Early years The
Cincinnati Post began on January 3, 1881, as
The Penny Paper, published from a second floor office at Vine and Longworth streets. The publishers,
Walter E. Wellman and his brother Frank, hoped to emulate the success of the Cleveland
Penny Press. By March, they ran out of funds and took an investment from
James E. Scripps and half-brother
Edward Willis Scripps, who ran the
Penny Press. They used the funds to purchase a press and move the paper to larger facility on Home Street. In October, Walter Wellman was framed for blackmail in retaliation for exposés of
policy racketeers and the police. Wellman fled to Kentucky, where he was unlikely to face extradition, and left the Scripps brothers in charge of operations at "the blackmailing sheet".
The Cincinnati Enquirer called
The Penny Paper "a fair success" in its first year, estimating the upstart's circulation at about 6,000, fifth in a market served by seven papers in English and five in German. E. W. Scripps estimated daily circulation at 7,000 in the city and 6,000 in the countryside, before countryside distribution was discontinued to save money. With an editorial staff that leaned
Republican and included a former minister,
The Penny Paper was seen as "the spokesman and the organ of the religious element of the community", according to Scripps. When in 1882 the "Boy Preacher" Rev. Thomas Harrison held 13 weeks of
camp meetings in Cincinnati, "the boy preacher and the little
Penny [Paper] were vying with each other and cooperating with each other in the way of saving souls." The paper's circulation quickly quadrupled. On February 11, 1883, the paper was given a more distinctive name,
The Penny Post, because "Penny Paper" was "more of a description of the paper than a name". In July, the Scripps family assumed full ownership of the company, with E. W. having a controlling interest. It was the first paper that he had ever owned. It became
The Evening Post on October 11, 1883 though the price would remain at one penny until 1918. On September 2, 1890, it was finally renamed
The Cincinnati Post. On September 15, a Kentucky edition debuted with coverage of
Covington,
Newport,
Bellevue,
Dayton, and
Ludlow by a dedicated staff in Covington. One year later, Scripps renamed it
The Kentucky Post and began distributing it as a full-fledged publication wrapped around the Cincinnati paper at no additional charge.

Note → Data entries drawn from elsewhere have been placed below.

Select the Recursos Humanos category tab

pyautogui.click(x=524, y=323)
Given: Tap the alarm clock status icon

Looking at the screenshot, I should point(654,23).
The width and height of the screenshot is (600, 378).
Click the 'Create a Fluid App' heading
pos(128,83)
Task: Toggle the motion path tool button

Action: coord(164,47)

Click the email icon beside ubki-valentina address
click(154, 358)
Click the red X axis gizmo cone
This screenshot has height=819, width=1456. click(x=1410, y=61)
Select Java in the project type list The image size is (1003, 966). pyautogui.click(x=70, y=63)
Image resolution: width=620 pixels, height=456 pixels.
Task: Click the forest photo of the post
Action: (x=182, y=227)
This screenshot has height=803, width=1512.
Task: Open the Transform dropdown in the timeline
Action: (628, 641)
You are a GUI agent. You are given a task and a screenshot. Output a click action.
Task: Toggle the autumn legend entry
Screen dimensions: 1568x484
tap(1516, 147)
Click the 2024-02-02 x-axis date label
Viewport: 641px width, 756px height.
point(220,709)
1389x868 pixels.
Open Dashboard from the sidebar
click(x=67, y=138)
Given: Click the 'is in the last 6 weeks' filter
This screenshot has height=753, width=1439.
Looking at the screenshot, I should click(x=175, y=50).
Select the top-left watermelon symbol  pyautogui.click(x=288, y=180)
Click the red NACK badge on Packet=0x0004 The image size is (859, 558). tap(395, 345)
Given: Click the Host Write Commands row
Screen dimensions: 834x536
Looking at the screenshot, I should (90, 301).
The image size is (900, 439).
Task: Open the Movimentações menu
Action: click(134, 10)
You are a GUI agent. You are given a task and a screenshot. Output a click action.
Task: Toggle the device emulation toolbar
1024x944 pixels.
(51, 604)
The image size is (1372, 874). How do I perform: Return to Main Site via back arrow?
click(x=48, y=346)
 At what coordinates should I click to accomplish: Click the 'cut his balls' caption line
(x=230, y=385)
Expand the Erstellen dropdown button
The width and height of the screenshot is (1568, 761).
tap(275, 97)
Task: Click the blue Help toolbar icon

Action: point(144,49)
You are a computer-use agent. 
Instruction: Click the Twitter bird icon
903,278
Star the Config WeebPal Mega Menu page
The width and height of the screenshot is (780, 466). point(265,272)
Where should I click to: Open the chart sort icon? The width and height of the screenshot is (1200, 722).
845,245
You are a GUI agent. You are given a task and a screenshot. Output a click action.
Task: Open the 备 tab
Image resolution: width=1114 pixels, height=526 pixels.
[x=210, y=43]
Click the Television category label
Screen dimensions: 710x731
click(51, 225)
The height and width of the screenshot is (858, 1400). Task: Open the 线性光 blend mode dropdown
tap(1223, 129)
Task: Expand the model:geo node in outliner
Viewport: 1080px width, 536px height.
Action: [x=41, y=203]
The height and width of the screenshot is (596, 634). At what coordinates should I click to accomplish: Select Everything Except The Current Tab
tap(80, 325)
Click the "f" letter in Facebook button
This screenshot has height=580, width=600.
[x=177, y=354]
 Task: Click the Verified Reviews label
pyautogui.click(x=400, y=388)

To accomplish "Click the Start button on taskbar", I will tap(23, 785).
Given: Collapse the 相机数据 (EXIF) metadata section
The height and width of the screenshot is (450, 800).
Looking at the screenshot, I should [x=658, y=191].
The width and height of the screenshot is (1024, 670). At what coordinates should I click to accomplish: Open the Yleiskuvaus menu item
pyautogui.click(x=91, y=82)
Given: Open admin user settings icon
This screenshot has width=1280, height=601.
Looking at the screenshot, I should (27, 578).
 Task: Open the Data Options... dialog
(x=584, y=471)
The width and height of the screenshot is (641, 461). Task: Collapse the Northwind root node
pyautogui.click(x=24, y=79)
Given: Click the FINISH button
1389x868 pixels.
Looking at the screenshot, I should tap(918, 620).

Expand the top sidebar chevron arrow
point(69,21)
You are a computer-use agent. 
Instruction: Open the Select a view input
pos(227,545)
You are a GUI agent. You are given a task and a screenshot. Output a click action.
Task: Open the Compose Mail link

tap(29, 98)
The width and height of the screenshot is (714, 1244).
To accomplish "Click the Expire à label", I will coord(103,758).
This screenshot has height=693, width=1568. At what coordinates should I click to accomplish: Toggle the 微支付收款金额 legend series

Crusader for reform attacking Boss Cox. From its founding to 1930, the
Post crusaded against
bossism, aligning with the
Democratic Party locally. In 1883, it launched a campaign against
Thomas C. Campbell, a notorious jury fixer. Campbell responded by suing the paper for libel in front of a partially fixed jury. Amid threats from the Cox machine, the
Post hired bodyguards for its editors and managers. Boss Campbell's regime ended with the
courthouse riots of 1884. In 1889, the
Post put the
Cincinnati Telegram, an afternoon competitor once run by Campbell, out of business by secretly financing its unsuccessful move to morning publication. In 1904 and 1905, the
Post directed its fire against Campbell's protégé,
George B. Cox, exposing graft and lampooning his affiliates with the help of cartoonist
Homer Davenport. In 1904, at President
Theodore Roosevelt's suggestion, the
Post became the first newspaper in the country to endorse
William Howard Taft for president in 1908. Corporate president
Milton A. McRae had long been a supporter of the Cincinnati native, despite the Taft family owning the
Times-Star and generally supporting the Cox machine. McRae secured the help of
Times-Star editor
Charles Phelps Taft in publicizing the editorial. The
Post retracted its endorsement just before the
1908 election and by 1910 had resumed its attacks on President Taft and the Republican Party. The
Post's role in a 1905 Democratic mayoral victory led some advertisers to boycott the paper for up to a decade, and its valuation fell by half. The paper habitually refused advertisements attacking labor unions, such as those by
Postum Cereals in 1905. In 1914, the
Post weathered a severe drop in advertising after it exposed a scheme to extend the franchises of the local utilities and sided with striking
streetcar workers. Still, disappointed that the
Post's advertising business always pressured the paper to moderate its investigative reporting, E. W. Scripps founded the Chicago
Day Book in 1911 as an experimental daily paper entirely devoid of advertising. The
Day Book folded in 1917. In 1936, the
Post backed the nonpartisan movement as it expanded to the
Hamilton County government. In 1947, the
Post successfully defended the proportional representation system against a campaign by Charles P. Taft to repeal it.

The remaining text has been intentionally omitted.